START Source document

Many noble Lords, in particular the noble Baroness, Lady Morris of Yardley, spoke about the importance of teachers. I agreed with much of what she said, as I often find myself doing. It was no accident that we called the schools White Paper The Importance of Teaching. It reflects the evidence that teachers make a critical contribution to the achievement of pupils and that we must do more to recruit the best graduates into the profession and retain the best teachers. I take the points made by the noble Lord, Lord Bichard, about setting out our plans. I agree with him about the importance of professional development. We are taking measures to improve teacher quality that do not require legislation, and we will be setting out our plans in the way that he suggests.
Some of the debate, however, highlighted some of the tension that seems to exist between our ambition to treat teachers as professionals who know best how to meet the individual needs of their pupils and wanting to require all schools to act in particular ways. My own view is that most teachers and school and college leaders are far better placed than Ministers to know how best to inspire, educate, and indeed discipline pupils. That brings me to the proposals on behaviour and discipline, about which it is fair to say there was a range of views.
Many noble Lords, including my noble friends Lady Perry, Lady Morris of Bolton and Lord Lingfield, supported the additional powers in the Bill on discipline, which build on those introduced by the previous Government through the ASCL Act 2009. The noble Lord, Lord Collins, spoke about bullying, in particular homophobic bullying, while the noble Baroness, Lady Howells of St Davids, spoke about racist bullying and the noble Baroness, Lady Whitaker, mentioned Gypsy, Roma and Traveller children in that context. We are working with external organisations, including those such as Stonewall, in helping schools to develop best practice on these issues, but it is important that the measures that we want to take to help entrench discipline will help to deal with the problems of bullying, in particular cyberbullying.

END Source document

Carry on the House of Lords speech on teachers and school discipline, starting right after its last sentence.

START Source data

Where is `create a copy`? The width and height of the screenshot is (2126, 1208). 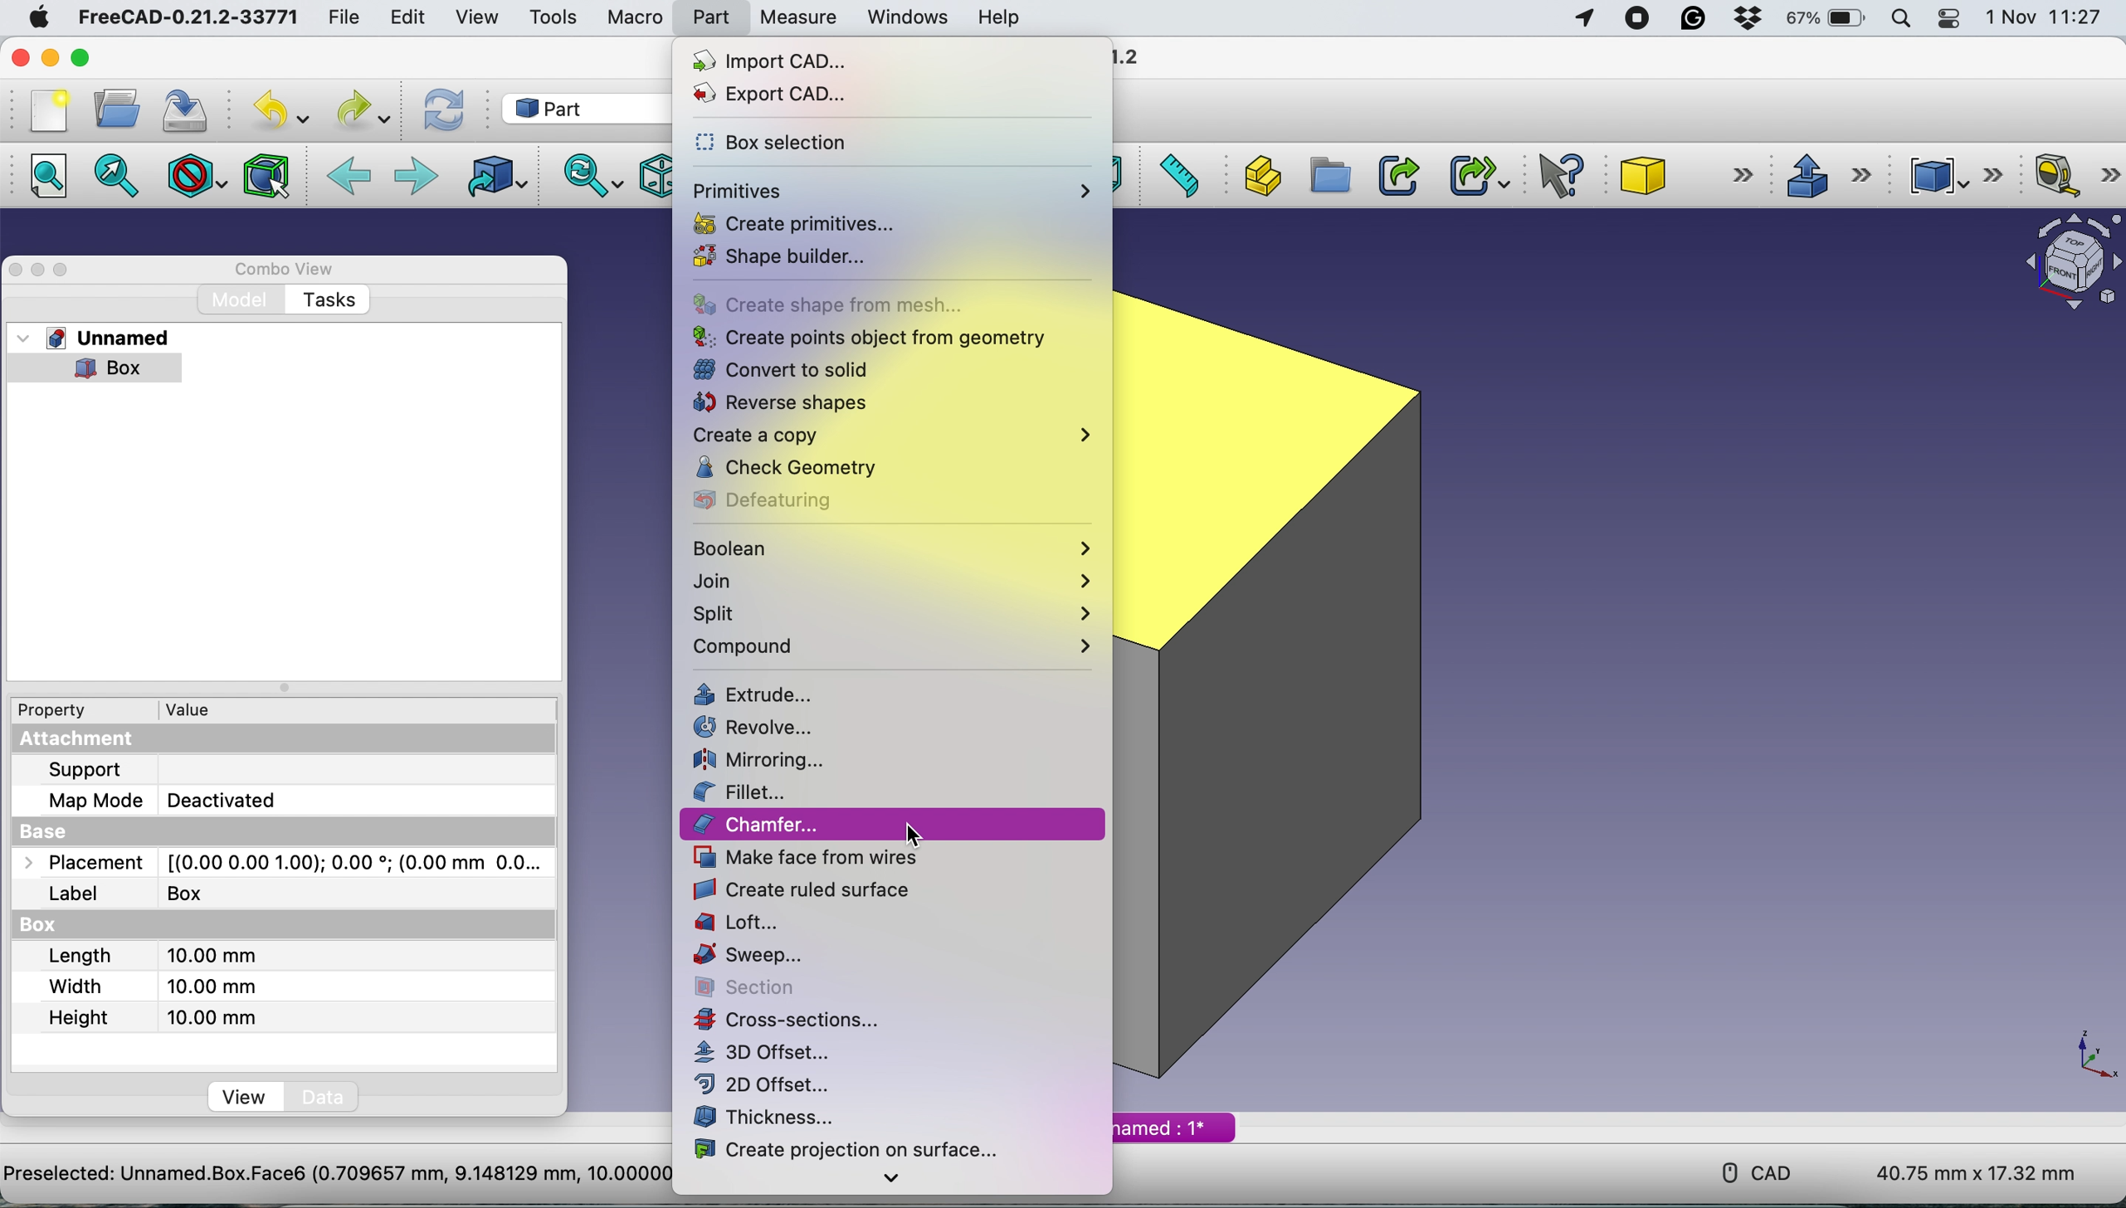 create a copy is located at coordinates (888, 436).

END Source data

**Final answer**
I recognise that other noble Lords, including my noble friend Lady Walmsley and the noble Baroness, Lady Howells of St Davids, had reservations about our measures and wanted to ensure that adequate safeguards are in place. The Government believe that the extension of powers are proportionate and necessary, and that they strike the correct balance between the rights of pupils and students and the powers that those running schools and colleges want to secure a safe environment for all—including, perhaps above all, the most vulnerable—in which to learn.
I am grateful to the Joint Committee on Human Rights for its scrutiny of the Bill. I see that its report welcomes the changes that we are making to extend free early years education and to improve behaviour and discipline in schools as they help children exercise their right to education. They are an important part of this Bill and our wider education reforms. I am confident in the rationale for the changes we are making and their compatibility with convention rights, but we are obviously considering the detail of the JCHR report and will clearly go on to debate the issues that it gives rise to as the Bill passes through Parliament. The department’s new expert adviser on behaviour, Mr Taylor, will be working with teaching schools to help ensure that best practice is shared both through initial teacher training and through school-to-school support, while working with existing initial teacher training providers to ensure best practice.
If I may, I shall say a few words on exclusions, concerns about which were expressed by the noble Lord, Lord Morris of Handsworth, my noble friend Lord Avebury and the noble Baroness, Lady Whitaker. A number of concerns were raised about the changes to the exclusion process made by Clause 4. I agree with those who argued that avoiding problems escalating to the point where exclusion is necessary at all is in the best interests of all concerned—the noble Baroness, Lady Grey-Thompson, made that point particularly persuasively. That is why we are trialling a new approach to exclusions aimed at encouraging exactly that. A similar approach in Cambridgeshire has had excellent results, cutting the number of children in PRUs from 700 to some 150. The Government intend to take forward trials to help deal with exclusions and give schools the budgets in the way that was suggested. Moreover, by ensuring that behaviour and achievement are core elements of the more focused Ofsted inspection framework, we will hold schools to account for ensuring an orderly, safe environment in which all pupils achieve.
Unfortunately, we cannot avoid exclusion in every circumstance. Schools must be allowed to make these difficult decisions in the interest of all pupils and staff. The revised process will provide an independent review in every case of permanent exclusion where a parent requests it. The panel’s decision will give governing bodies a clear indication that the exclusion has been unreasonable and return the case to them for consideration.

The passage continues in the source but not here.